= PROBLEM TO SOLVE =
Copy each of the rows below character for character, changing nothing.

= DATA ENTRIES =
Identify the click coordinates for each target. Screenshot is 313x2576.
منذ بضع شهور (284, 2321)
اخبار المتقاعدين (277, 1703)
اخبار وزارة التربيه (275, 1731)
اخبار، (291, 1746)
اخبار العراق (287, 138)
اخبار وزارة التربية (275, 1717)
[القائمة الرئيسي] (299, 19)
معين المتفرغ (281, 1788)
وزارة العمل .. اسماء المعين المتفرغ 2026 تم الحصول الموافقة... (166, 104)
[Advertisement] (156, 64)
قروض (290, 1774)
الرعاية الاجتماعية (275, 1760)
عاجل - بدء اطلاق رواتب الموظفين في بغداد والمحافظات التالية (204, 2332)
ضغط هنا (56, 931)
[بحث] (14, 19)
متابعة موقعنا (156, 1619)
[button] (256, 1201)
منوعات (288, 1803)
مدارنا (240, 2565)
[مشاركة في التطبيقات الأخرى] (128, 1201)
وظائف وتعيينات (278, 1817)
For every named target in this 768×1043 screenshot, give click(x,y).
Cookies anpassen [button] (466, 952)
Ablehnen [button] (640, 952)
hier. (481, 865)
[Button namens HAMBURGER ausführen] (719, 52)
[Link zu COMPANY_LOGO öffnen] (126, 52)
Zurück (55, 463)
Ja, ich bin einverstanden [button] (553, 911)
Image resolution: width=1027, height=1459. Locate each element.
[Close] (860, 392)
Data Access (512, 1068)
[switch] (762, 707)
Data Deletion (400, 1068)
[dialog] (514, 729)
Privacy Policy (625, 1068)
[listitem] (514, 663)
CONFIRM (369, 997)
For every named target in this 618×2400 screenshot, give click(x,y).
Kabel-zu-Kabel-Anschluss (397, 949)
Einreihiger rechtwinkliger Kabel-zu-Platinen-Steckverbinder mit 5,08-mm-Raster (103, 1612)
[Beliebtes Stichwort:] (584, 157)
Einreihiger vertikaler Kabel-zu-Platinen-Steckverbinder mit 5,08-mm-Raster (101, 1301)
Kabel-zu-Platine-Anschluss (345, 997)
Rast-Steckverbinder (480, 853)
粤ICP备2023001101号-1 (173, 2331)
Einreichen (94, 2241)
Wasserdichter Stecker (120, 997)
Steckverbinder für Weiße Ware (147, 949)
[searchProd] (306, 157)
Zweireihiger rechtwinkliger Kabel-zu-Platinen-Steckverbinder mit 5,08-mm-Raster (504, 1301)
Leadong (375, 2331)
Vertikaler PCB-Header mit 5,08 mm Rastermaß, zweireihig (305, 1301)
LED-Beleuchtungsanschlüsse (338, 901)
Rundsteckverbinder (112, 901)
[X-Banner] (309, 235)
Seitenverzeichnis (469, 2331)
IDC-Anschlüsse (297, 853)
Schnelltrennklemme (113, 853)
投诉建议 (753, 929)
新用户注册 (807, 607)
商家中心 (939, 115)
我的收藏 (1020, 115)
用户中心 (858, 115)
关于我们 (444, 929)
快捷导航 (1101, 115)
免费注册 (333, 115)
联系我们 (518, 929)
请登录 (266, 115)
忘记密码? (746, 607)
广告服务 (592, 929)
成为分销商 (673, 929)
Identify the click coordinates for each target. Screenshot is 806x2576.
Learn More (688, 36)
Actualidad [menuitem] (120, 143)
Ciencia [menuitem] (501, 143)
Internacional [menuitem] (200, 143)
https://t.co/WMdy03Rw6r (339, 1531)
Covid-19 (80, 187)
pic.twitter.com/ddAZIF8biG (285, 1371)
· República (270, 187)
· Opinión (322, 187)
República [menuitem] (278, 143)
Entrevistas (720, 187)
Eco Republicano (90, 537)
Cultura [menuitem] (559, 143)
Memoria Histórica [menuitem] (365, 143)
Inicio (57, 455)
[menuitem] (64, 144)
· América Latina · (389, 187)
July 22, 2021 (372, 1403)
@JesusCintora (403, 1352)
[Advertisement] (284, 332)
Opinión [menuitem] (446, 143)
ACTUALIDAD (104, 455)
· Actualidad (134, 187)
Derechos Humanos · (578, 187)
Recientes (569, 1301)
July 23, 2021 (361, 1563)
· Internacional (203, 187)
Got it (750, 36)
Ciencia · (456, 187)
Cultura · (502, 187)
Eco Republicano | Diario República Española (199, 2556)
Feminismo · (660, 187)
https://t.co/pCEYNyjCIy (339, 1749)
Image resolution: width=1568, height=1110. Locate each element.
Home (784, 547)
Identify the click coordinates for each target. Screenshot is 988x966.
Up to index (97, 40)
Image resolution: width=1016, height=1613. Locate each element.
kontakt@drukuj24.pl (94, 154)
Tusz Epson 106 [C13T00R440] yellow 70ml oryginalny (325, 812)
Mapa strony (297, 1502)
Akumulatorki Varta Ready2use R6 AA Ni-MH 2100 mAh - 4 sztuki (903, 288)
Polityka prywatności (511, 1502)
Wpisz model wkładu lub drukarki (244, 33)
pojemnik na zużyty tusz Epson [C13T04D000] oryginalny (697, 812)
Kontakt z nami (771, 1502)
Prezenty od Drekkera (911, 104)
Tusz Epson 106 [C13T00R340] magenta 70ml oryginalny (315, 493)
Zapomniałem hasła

= REPLY TO THE TASK =
Identify the click coordinates for each target. Screenshot is 313x2576.
منذ بضع شهور (284, 2321)
اخبار المتقاعدين (277, 1703)
اخبار وزارة التربيه (275, 1731)
اخبار، (291, 1746)
اخبار العراق (287, 138)
اخبار وزارة التربية (275, 1717)
[القائمة الرئيسي] (299, 19)
معين المتفرغ (281, 1788)
وزارة العمل .. اسماء المعين المتفرغ 2026 تم الحصول الموافقة... (166, 104)
[Advertisement] (156, 64)
قروض (290, 1774)
الرعاية الاجتماعية (275, 1760)
عاجل - بدء اطلاق رواتب الموظفين في بغداد والمحافظات التالية (204, 2332)
ضغط هنا (56, 931)
[بحث] (14, 19)
متابعة موقعنا (156, 1619)
[button] (256, 1201)
منوعات (288, 1803)
مدارنا (240, 2565)
[مشاركة في التطبيقات الأخرى] (128, 1201)
وظائف وتعيينات (278, 1817)
For every named target in this 768×1043 screenshot, give click(x,y).
Cookies anpassen [button] (466, 952)
Ablehnen [button] (640, 952)
hier. (481, 865)
[Button namens HAMBURGER ausführen] (719, 52)
[Link zu COMPANY_LOGO öffnen] (126, 52)
Zurück (55, 463)
Ja, ich bin einverstanden [button] (553, 911)
Image resolution: width=1027, height=1459. Locate each element.
[Close] (860, 392)
Data Access (512, 1068)
[switch] (762, 707)
Data Deletion (400, 1068)
[dialog] (514, 729)
Privacy Policy (625, 1068)
[listitem] (514, 663)
CONFIRM (369, 997)
For every named target in this 618×2400 screenshot, give click(x,y).
Kabel-zu-Kabel-Anschluss (397, 949)
Einreihiger rechtwinkliger Kabel-zu-Platinen-Steckverbinder mit 5,08-mm-Raster (103, 1612)
[Beliebtes Stichwort:] (584, 157)
Einreihiger vertikaler Kabel-zu-Platinen-Steckverbinder mit 5,08-mm-Raster (101, 1301)
Kabel-zu-Platine-Anschluss (345, 997)
Rast-Steckverbinder (480, 853)
粤ICP备2023001101号-1 (173, 2331)
Einreichen (94, 2241)
Wasserdichter Stecker (120, 997)
Steckverbinder für Weiße Ware (147, 949)
[searchProd] (306, 157)
Zweireihiger rechtwinkliger Kabel-zu-Platinen-Steckverbinder mit 5,08-mm-Raster (504, 1301)
Leadong (375, 2331)
Vertikaler PCB-Header mit 5,08 mm Rastermaß, zweireihig (305, 1301)
LED-Beleuchtungsanschlüsse (338, 901)
Rundsteckverbinder (112, 901)
[X-Banner] (309, 235)
Seitenverzeichnis (469, 2331)
IDC-Anschlüsse (297, 853)
Schnelltrennklemme (113, 853)
投诉建议 (753, 929)
新用户注册 (807, 607)
商家中心 (939, 115)
我的收藏 (1020, 115)
用户中心 (858, 115)
关于我们 (444, 929)
快捷导航 (1101, 115)
免费注册 (333, 115)
联系我们 (518, 929)
请登录 (266, 115)
忘记密码? (746, 607)
广告服务 (592, 929)
成为分销商 (673, 929)
Identify the click coordinates for each target. Screenshot is 806x2576.
Learn More (688, 36)
Actualidad [menuitem] (120, 143)
Ciencia [menuitem] (501, 143)
Internacional [menuitem] (200, 143)
https://t.co/WMdy03Rw6r (339, 1531)
Covid-19 (80, 187)
pic.twitter.com/ddAZIF8biG (285, 1371)
· República (270, 187)
· Opinión (322, 187)
República [menuitem] (278, 143)
Entrevistas (720, 187)
Eco Republicano (90, 537)
Cultura [menuitem] (559, 143)
Memoria Histórica [menuitem] (365, 143)
Inicio (57, 455)
[menuitem] (64, 144)
· América Latina · (389, 187)
July 22, 2021 (372, 1403)
@JesusCintora (403, 1352)
[Advertisement] (284, 332)
Opinión [menuitem] (446, 143)
ACTUALIDAD (104, 455)
· Actualidad (134, 187)
Derechos Humanos · (578, 187)
Recientes (569, 1301)
July 23, 2021 (361, 1563)
· Internacional (203, 187)
Got it (750, 36)
Ciencia · (456, 187)
Cultura · (502, 187)
Eco Republicano | Diario República Española (199, 2556)
Feminismo · (660, 187)
https://t.co/pCEYNyjCIy (339, 1749)
Image resolution: width=1568, height=1110. Locate each element.
Home (784, 547)
Identify the click coordinates for each target. Screenshot is 988x966.
Up to index (97, 40)
Image resolution: width=1016, height=1613. Locate each element.
kontakt@drukuj24.pl (94, 154)
Tusz Epson 106 [C13T00R440] yellow 70ml oryginalny (325, 812)
Mapa strony (297, 1502)
Akumulatorki Varta Ready2use R6 AA Ni-MH 2100 mAh - 4 sztuki (903, 288)
Polityka prywatności (511, 1502)
Wpisz model wkładu lub drukarki (244, 33)
pojemnik na zużyty tusz Epson [C13T04D000] oryginalny (697, 812)
Kontakt z nami (771, 1502)
Prezenty od Drekkera (911, 104)
Tusz Epson 106 [C13T00R340] magenta 70ml oryginalny (315, 493)
Zapomniałem hasła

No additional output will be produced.